I just read this finally after having owned it for a good long while -- I really liked it! in part I listened to the audiobook version, which was nice and has a fun featured-role for PhilosophyTube's Abby Thorn (who I understand narrates more and/or all of the second book in the series).

a few random spoilery bits that I really appreciated:
  • nils is used very smartly both in terms of thematic resonance and story structure. what an asshole, but also it's great that a book like this that has to for the sake of its premise do some amount of "conspiracy theories are true!!!" nonetheless drops dudes like this completely in the trashbin
  • the book does a great job of dropping in hints that the "well" of knowledge one could have about Ampersand's culture is much, much deeper than you ever get, e.g. his deliberately unexplained inability to lock onto Cefo's location as easily as Obelus
  • Obelus's decision to speak in a way Cora understands feels both like a bit of a cheat and also, in combination with Ampersand's refusal to engage, a delightful way to give Obelus a very Megatron-y supervillain monologue
I also liked Ampersand quite a bit and was a little surprised at the turn their relationship took.

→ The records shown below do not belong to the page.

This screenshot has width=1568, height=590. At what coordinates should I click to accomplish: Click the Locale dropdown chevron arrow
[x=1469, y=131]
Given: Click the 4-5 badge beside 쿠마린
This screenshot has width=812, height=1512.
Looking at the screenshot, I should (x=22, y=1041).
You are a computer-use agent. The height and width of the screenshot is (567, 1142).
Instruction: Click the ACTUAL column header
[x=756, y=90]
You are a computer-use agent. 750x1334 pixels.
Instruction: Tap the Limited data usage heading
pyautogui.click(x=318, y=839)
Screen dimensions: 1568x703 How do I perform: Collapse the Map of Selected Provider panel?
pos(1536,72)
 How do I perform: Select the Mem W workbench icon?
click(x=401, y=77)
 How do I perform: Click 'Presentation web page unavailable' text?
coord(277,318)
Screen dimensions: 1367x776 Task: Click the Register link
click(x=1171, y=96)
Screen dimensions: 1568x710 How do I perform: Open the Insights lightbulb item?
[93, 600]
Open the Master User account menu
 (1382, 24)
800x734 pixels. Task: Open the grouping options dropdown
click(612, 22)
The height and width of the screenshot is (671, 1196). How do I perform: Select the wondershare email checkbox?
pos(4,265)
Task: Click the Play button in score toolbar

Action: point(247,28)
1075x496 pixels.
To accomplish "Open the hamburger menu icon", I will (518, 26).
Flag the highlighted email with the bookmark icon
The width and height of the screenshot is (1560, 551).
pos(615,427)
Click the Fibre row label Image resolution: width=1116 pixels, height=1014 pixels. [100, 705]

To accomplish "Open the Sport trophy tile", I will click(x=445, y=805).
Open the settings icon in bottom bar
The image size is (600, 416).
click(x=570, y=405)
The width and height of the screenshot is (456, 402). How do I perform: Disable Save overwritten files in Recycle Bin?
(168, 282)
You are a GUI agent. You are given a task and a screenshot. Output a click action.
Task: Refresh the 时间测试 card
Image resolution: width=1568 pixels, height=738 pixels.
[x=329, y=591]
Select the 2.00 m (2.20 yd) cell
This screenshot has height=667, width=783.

I'd also like to see some fan art or something of him because I can't quite make a mental picture of what he looks like. (This is a failing of my imagination, not the writing.)

at some point while reading, probably just because of overfamiliarity with Ellis's YouTube ouevre, I imagined that Ampersand looked like one of the Independence Day alien carapaces (i.e. the outer shell, not the little guys inside). this visual made less and less sense as the book went on but stuck regardless

and regardless I think the difficulty getting a good mental image of him is good -- the book's walking this really interesting tightrope of building Ampersand and Cora's relationship while repeatedly, firmly insisting that they are alien to each other, and so having us locked in Cora's perspective and still seeing him somewhat as a weird foreign lizard alien thing even at the very end really drives that home. a more shape of water-esque use of the kind of "coherent unintelligibility" that prose can conjure (southern reach trilogy comes to mind as doing the same thing for very different ends).

looking forward to starting book 2 sometime soon!